With not that many legislative weeks remaining before they adjourn,
it isn't clear what the answer will be.
Managed care
just now is the principal instrument in the society for controlling
health care costs. It is not a miserly function. The less the society
can safely spend on health care, the more it has available for other
purposes, the lower the cost of care and the greater the general
access in that more people can afford it. The trick is to keep the
process from going too far; a balance needs to be maintained, so
that the pursuit of savings doesn't encroach unduly on the quality
of care. The so-called patient's bill of rights that the president
and others are urging on Congress is an effort to achieve that balance.
Our sense is that, in the end, done right, the regulation will strengthen
the industry that is resisting it.
The problem
is that passing a balanced bill is not what everyone has in mind.
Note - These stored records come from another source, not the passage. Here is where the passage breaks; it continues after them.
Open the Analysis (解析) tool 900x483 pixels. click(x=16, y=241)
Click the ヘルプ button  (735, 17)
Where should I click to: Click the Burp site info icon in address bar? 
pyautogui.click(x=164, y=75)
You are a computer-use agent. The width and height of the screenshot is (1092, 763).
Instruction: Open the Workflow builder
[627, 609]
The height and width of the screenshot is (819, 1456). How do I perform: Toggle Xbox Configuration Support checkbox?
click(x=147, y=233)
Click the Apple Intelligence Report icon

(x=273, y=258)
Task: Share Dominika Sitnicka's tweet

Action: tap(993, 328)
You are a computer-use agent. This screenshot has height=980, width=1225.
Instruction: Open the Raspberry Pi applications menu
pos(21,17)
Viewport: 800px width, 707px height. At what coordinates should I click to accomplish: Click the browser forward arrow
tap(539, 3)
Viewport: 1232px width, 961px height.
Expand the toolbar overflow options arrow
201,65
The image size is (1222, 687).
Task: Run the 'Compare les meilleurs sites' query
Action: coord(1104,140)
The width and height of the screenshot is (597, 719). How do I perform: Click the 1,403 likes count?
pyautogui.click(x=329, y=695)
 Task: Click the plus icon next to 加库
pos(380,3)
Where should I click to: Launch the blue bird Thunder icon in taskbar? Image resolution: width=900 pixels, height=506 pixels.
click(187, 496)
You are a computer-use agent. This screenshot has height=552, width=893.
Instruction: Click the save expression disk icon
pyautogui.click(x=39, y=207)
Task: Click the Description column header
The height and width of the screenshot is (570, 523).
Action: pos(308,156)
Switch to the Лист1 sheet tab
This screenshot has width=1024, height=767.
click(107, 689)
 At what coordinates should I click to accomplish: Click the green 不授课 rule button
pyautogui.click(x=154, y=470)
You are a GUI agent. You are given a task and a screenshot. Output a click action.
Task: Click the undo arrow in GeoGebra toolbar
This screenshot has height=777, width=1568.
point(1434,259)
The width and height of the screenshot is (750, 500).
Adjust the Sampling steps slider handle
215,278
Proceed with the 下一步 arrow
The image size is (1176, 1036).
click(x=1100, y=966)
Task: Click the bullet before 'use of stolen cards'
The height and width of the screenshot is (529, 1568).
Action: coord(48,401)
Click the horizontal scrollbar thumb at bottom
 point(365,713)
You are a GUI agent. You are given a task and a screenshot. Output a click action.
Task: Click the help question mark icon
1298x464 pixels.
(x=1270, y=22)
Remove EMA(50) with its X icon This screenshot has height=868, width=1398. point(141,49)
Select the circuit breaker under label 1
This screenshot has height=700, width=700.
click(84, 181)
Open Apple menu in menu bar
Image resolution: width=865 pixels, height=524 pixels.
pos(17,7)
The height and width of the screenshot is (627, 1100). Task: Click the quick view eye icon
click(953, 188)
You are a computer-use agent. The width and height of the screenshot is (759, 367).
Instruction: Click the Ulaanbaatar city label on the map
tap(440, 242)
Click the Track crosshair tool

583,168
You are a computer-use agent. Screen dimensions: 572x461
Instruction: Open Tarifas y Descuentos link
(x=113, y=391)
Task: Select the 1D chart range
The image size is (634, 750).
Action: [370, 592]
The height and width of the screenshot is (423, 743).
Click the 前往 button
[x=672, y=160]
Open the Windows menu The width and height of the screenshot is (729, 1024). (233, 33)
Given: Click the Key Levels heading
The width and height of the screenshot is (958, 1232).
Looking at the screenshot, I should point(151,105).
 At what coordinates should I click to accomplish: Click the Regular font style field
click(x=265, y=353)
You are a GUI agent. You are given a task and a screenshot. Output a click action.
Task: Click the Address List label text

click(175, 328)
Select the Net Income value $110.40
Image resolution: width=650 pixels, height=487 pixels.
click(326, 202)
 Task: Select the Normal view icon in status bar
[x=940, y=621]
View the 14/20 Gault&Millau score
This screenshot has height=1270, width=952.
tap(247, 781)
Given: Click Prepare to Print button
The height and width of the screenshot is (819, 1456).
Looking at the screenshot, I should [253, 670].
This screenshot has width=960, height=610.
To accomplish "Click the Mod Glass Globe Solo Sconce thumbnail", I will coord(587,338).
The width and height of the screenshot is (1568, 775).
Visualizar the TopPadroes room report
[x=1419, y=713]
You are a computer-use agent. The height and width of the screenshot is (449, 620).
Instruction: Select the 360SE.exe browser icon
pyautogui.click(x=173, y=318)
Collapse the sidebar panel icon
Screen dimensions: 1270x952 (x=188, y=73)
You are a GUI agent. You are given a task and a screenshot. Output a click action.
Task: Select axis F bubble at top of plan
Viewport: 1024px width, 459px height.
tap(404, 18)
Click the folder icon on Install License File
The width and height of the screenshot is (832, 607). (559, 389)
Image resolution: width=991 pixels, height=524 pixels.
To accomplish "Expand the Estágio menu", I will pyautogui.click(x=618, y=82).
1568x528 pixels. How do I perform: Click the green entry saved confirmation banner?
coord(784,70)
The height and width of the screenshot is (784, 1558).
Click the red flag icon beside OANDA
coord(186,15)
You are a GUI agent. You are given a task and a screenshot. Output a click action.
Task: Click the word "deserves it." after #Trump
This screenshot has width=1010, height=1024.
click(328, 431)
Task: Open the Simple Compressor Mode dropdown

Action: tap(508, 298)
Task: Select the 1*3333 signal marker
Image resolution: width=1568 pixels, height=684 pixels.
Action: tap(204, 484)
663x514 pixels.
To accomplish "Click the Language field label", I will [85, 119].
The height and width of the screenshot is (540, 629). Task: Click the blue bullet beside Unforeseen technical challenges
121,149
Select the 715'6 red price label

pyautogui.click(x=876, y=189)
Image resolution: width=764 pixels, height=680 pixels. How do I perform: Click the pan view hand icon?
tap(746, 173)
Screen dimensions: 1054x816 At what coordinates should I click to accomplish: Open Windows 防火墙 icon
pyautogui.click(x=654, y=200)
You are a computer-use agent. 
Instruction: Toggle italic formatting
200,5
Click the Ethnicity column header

Some Democrats would rather have the issue. They would love nothing
more than to be able to say to the voters this fall that the Republicans
killed a bill to protect sick people from accountants. Some Republicans
likewise would be just as happy to have no bill, so long as they
could avoid the blame. They're averse to the regulation; their goal
is to seem to be in favor of a bill just strong enough to bear the
label of reform and weak enough that the Democrats vote it down.
In fact, this
one shouldn't be that hard. There are some pretty basic ground rules
that ought to be set, and will do no harm, particularly since the
industry claims already to abide by most of them. Patients should
be fully informed not just about the benefits of health plans but
the limits on benefits and the costs. Plans should be required to
disclose whether they are paying doctors or other providers according
to the money they save. A plan should have enough doctors available,
including specialists, to meet its patients' needs; should not be
allowed to gag its doctors, in the sense of forbidding them to discuss
expensive treatment with patients; should be required to pay for
reasonable emergency care; and should have to maintain an appeals
system, first internal, then external, in cases where care is denied.
Senate Republicans,
in the bill they laid out this week, would provide only some of
these basic protections, and for only some plans. That's wrong,
a kind of false economy; they ought not be so chary. Senate and
House Republicans also have in their bills assorted tax breaks and
other favors for particular constituencies that Democrats rightly
resist and that ought to be dropped; the bill is complicated enough
as it is. Democrats, meanwhile, are insisting that patients claiming
to have been harmed by the denial of care be allowed to take their
insurers to court. We think that, too, should be dropped for now.
The less litigation the better; first see if a vigorous appeals
process can be made to work.
They can put
together a decent bill if they want one, though there's not a lot
of time left. The question is whether they legislate or posture.